When I first wired up my 4 × 280Ah cells in parallel (Fogstar Drift units, so slightly different beast), the top balance took ages — we're talking the better part of three days before the Victron SmartShunt was showing anything resembling a sensible state of charge.
The thing people don't always mention is that with multiple batteries each running their own BMS, they're essentially negotiating with each other at first. One pack reaches its high-voltage cutoff, backs off, the others catch up slowly.
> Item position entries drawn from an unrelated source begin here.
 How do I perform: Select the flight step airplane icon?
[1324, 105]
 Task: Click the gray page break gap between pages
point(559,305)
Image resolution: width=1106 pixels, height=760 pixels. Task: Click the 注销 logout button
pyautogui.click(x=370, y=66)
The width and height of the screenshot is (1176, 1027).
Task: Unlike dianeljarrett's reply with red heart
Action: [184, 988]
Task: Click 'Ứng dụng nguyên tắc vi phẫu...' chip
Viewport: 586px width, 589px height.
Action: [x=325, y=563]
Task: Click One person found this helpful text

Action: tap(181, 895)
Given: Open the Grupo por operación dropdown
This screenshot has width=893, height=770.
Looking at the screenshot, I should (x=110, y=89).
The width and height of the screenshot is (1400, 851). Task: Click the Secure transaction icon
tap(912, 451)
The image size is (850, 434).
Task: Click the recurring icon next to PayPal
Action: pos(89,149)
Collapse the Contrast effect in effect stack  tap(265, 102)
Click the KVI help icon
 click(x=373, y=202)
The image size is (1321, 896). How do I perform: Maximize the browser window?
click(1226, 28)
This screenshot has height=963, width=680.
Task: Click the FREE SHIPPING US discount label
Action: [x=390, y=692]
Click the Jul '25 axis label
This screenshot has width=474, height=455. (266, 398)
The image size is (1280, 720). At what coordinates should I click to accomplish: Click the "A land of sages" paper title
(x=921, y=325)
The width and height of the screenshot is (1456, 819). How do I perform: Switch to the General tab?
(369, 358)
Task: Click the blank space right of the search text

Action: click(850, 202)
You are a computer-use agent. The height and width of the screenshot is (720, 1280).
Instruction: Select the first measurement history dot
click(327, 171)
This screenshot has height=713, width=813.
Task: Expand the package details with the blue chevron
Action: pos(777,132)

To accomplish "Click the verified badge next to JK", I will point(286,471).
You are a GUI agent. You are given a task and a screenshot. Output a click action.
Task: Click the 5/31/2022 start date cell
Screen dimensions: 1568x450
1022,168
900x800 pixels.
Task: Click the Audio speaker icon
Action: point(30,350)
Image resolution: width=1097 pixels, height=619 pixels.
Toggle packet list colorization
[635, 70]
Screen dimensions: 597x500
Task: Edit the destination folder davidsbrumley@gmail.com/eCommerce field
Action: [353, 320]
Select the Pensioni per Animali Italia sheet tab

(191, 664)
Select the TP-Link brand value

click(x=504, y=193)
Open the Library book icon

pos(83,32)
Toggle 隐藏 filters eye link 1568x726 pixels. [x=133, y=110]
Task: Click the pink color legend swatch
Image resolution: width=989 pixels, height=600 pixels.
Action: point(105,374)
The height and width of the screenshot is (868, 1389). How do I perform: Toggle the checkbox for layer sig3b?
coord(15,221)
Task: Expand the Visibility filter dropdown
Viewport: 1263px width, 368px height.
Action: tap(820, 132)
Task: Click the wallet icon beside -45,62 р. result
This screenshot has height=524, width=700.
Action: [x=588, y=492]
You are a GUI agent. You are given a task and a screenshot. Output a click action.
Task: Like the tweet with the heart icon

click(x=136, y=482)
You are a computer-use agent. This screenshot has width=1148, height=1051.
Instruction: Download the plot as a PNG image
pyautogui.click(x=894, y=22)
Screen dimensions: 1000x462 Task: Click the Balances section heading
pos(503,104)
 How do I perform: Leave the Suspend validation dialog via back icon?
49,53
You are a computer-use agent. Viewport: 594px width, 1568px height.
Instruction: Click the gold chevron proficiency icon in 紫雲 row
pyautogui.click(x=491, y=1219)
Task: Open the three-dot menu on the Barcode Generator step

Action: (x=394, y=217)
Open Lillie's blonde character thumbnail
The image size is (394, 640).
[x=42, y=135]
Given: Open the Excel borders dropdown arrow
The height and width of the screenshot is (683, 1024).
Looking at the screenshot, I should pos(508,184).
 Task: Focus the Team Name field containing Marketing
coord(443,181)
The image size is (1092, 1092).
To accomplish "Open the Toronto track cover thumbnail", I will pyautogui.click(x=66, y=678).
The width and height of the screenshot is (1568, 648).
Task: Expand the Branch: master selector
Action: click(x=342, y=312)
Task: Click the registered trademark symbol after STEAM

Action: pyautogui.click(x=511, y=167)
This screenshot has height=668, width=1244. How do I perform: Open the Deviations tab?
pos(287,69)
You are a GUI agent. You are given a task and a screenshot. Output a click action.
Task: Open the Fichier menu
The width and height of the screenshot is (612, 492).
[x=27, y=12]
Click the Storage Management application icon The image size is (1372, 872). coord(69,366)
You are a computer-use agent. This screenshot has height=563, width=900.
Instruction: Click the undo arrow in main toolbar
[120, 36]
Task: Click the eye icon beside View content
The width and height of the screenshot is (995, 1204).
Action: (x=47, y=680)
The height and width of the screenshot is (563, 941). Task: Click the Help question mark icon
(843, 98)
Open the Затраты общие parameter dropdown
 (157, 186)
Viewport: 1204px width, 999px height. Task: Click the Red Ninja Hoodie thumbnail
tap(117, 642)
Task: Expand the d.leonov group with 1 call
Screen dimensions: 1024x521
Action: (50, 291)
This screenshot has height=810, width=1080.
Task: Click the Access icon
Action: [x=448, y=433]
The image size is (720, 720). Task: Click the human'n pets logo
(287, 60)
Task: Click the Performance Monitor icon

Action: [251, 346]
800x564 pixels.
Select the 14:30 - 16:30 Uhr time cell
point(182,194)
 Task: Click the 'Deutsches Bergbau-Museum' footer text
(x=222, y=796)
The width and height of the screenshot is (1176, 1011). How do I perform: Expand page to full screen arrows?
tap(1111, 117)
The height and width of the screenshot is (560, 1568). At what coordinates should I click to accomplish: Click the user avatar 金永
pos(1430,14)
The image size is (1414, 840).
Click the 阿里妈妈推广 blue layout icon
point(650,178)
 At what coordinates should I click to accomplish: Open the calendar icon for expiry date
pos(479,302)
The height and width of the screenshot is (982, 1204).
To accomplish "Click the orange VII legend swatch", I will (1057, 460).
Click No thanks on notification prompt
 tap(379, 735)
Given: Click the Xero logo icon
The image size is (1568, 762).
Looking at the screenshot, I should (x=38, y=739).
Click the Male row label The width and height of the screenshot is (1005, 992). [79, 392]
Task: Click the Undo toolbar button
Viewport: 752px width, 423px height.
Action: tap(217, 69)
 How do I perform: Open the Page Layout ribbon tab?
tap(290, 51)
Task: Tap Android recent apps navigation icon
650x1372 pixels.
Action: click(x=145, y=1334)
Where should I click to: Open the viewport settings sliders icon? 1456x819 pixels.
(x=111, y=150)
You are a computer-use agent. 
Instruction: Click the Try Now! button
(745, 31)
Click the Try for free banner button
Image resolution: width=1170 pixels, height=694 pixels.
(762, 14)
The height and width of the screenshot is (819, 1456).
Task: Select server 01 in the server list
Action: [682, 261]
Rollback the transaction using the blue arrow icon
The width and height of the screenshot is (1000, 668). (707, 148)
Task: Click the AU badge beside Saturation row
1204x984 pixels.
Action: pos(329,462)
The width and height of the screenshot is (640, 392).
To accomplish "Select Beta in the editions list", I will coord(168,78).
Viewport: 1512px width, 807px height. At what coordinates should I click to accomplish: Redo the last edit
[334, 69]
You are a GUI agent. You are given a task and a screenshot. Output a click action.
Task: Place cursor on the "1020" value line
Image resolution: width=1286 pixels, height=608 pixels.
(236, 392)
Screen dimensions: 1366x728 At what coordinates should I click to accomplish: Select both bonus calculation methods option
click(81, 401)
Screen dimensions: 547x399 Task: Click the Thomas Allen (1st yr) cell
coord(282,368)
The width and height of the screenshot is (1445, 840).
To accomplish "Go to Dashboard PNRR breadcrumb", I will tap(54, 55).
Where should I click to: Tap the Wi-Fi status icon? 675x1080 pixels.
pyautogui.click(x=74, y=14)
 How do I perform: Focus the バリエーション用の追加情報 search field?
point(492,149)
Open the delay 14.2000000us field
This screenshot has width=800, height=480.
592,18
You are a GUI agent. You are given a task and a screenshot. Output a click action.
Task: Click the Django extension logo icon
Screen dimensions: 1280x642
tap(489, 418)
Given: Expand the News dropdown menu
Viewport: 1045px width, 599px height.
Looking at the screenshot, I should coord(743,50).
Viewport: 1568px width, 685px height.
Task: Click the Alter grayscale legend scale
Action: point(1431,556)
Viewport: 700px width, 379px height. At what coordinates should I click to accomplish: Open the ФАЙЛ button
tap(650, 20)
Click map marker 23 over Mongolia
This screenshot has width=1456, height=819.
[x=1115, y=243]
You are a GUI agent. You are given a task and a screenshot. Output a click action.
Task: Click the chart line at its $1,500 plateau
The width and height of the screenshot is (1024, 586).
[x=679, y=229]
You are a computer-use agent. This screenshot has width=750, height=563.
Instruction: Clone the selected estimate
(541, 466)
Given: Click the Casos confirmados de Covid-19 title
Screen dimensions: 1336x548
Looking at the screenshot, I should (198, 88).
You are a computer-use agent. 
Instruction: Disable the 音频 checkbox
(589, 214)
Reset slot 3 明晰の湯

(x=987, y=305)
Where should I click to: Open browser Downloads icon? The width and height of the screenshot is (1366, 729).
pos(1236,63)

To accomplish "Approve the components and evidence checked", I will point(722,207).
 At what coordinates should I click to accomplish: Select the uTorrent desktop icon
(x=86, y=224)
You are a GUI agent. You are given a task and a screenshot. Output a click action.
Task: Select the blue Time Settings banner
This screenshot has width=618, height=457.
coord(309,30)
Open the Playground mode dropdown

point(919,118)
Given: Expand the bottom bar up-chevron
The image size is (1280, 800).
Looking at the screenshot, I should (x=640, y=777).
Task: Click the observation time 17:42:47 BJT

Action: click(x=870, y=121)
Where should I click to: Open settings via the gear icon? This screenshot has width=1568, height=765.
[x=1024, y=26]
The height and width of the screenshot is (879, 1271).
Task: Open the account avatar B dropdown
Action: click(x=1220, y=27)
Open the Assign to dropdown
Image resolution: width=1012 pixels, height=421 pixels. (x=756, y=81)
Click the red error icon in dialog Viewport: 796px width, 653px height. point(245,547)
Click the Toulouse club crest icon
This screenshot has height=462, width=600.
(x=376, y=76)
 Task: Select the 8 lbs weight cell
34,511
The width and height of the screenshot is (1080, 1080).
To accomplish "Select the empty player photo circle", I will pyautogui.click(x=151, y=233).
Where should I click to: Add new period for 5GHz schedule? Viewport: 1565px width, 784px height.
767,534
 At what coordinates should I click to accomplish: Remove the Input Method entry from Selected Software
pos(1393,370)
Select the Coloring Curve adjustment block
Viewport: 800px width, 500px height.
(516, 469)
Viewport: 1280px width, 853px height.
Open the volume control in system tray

It looks broken but it usually isn't.
A few things that helped me crack it:
- Dropped charge current right down — counterintuitive, but slower at the top lets the cells breathe and balance properly
- Kept absorption voltage conservative — I was running 3.45V/cell rather than pushing to 3.65V
- Watched cell delta in the BMS app — once all packs were within about 20mV of each other, things settled dramatically
The Cerbo makes it easier to see what's happening across the system, which is a blessing. Before that I was squinting at individual BMS Bluetooth apps simultaneously like some kind of solar-powered circus act.
Curious whether others with Chinese BMS units (JK, Daly, that sort of thing) have found the inter-pack communication a factor, or whether it really does just come down to patience and letting the chemistry sort itself out?
Would love to know how others have handled this — especially anyone running more than four packs in parallel.